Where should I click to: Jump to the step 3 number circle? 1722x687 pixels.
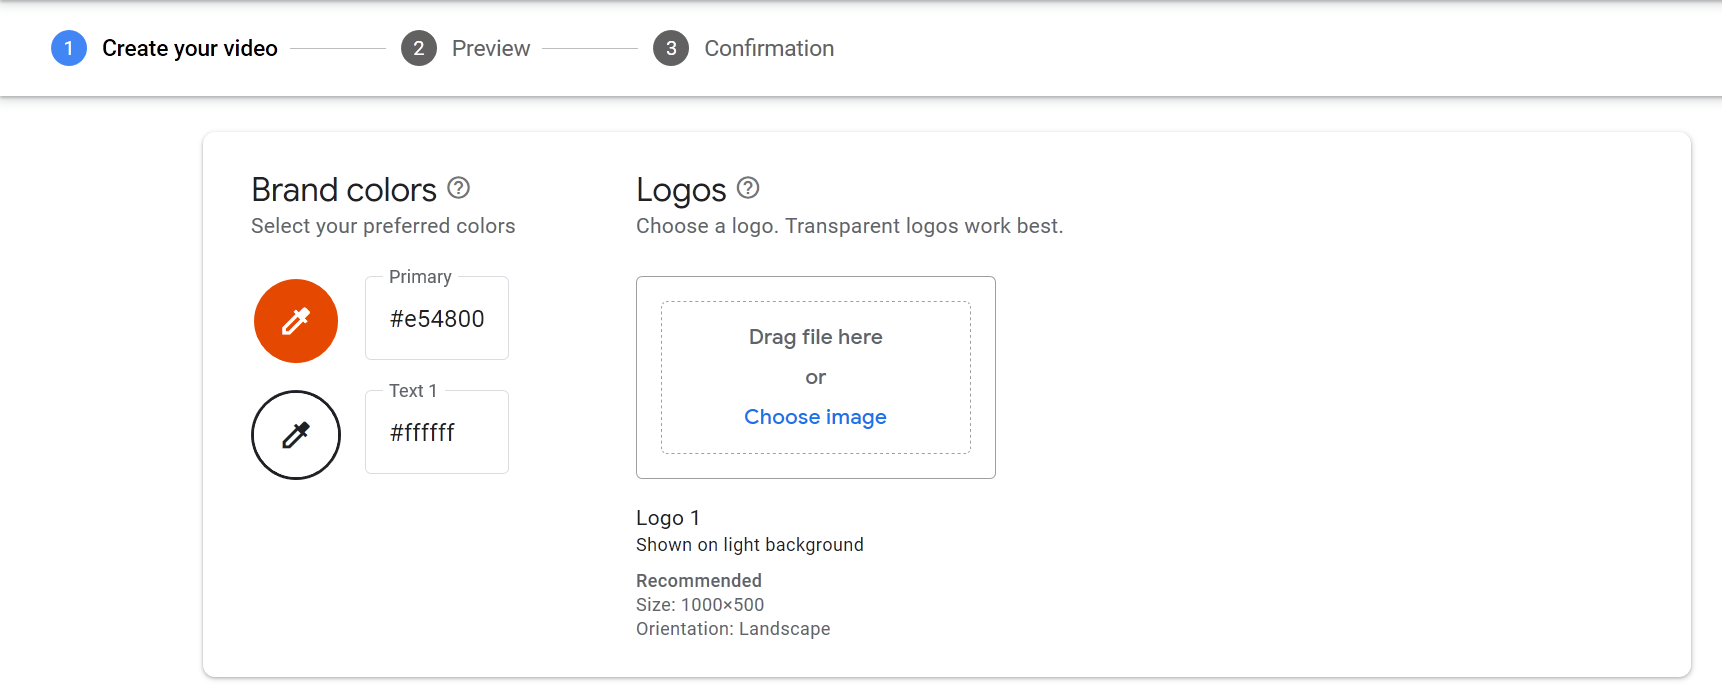(671, 48)
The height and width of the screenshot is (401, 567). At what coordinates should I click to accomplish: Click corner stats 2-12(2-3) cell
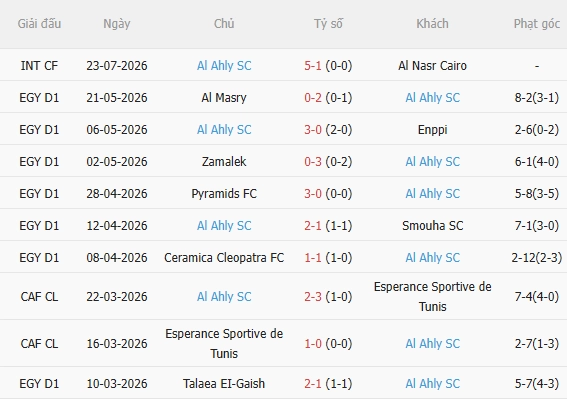pos(537,258)
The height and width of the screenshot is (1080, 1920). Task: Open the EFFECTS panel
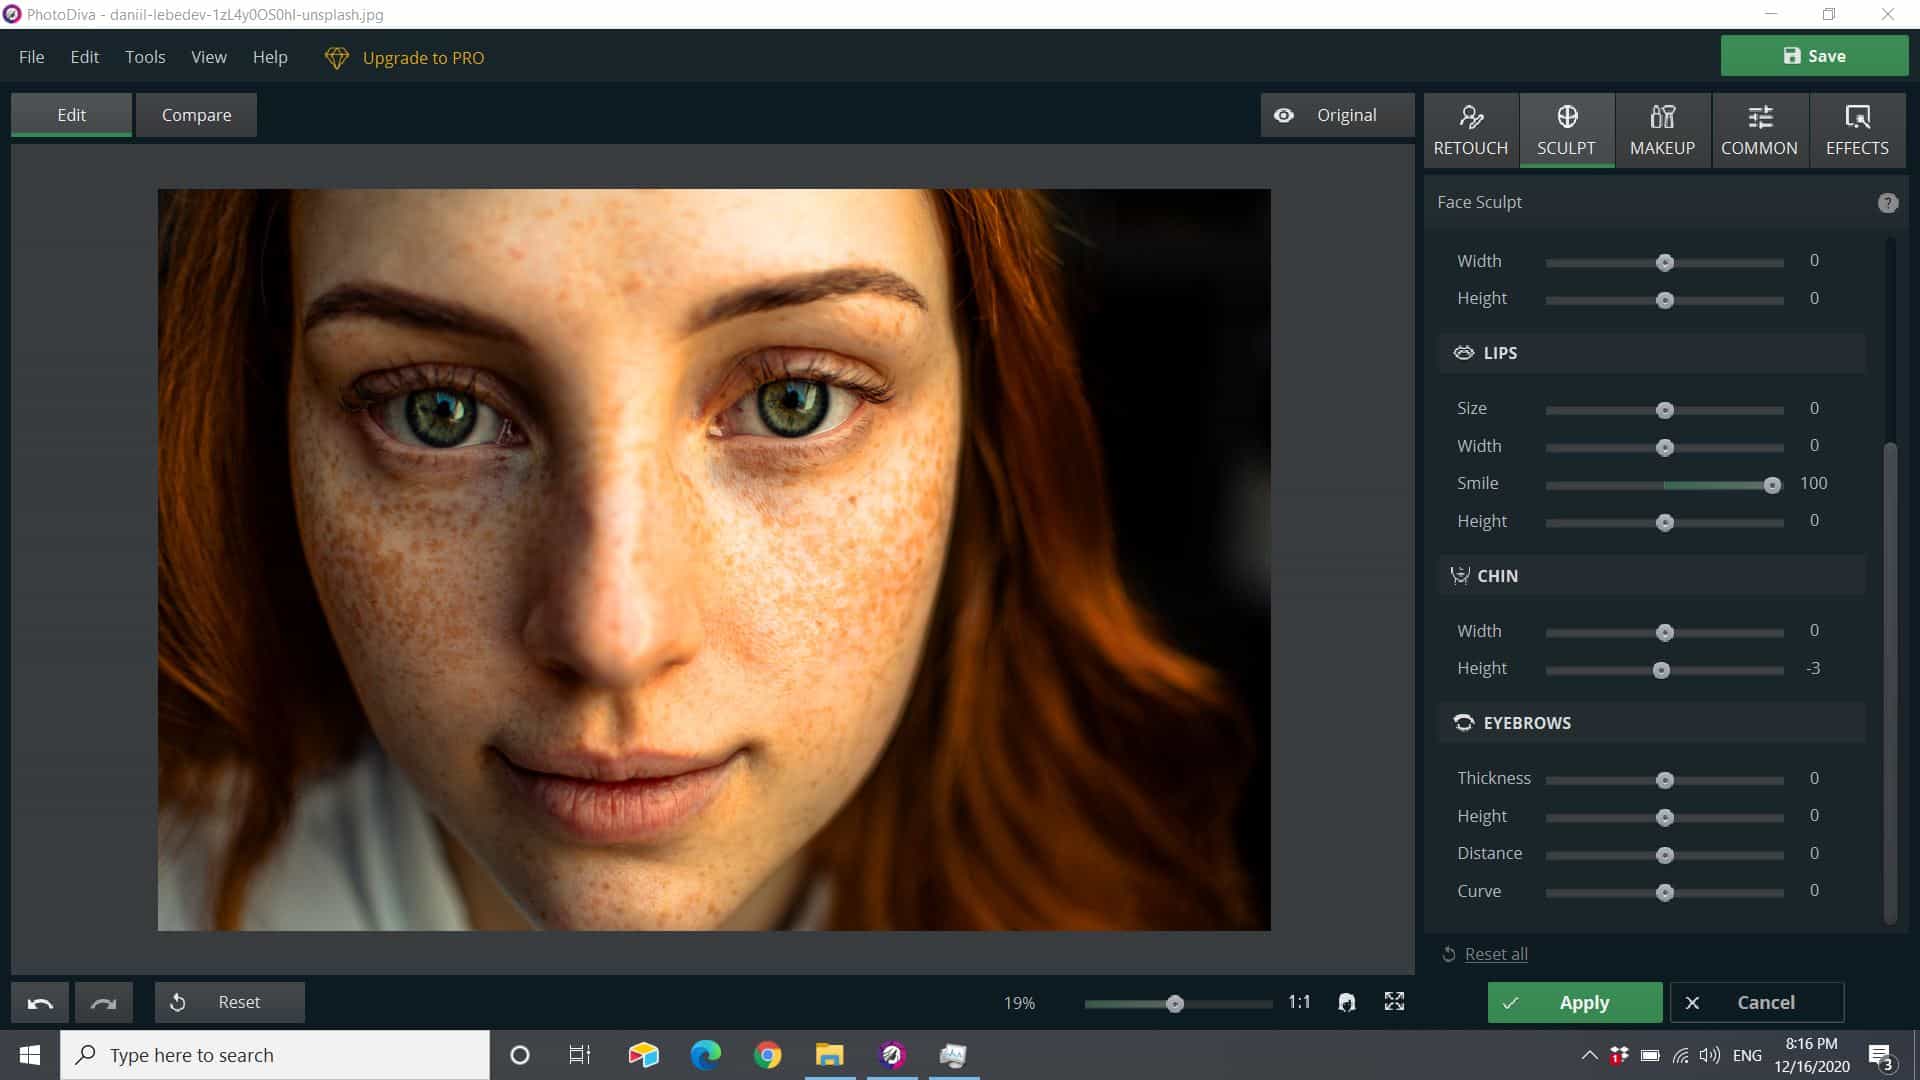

-=-=-

#### TASK DIRECTIONS:
Recast the listing above, from its start through the line containing "pos(537,258)", as a two-column CSV headed text and click. Give one row for each piece of wording and the coordinates that answer it, put each value in a single quoted field with line breaks turned into spaces, and leave out the pictures.

#### REPLY TO THE EXERCISE:
text,click
"Where should I click to: Jump to the step 3 number circle? 1722x687 pixels.","(671, 48)"
"The height and width of the screenshot is (401, 567). At what coordinates should I click to accomplish: Click corner stats 2-12(2-3) cell","pos(537,258)"